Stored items

•••••

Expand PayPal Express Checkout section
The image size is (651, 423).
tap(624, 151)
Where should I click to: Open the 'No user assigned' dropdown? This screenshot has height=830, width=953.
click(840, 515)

•••••

WORK TASK
Could you reproduce, exactly as written, the lines running from the one with "Where should I" to the end of the entries above?

RESULT OF THIS EXERCISE
Where should I click to: Open the 'No user assigned' dropdown? This screenshot has height=830, width=953.
click(840, 515)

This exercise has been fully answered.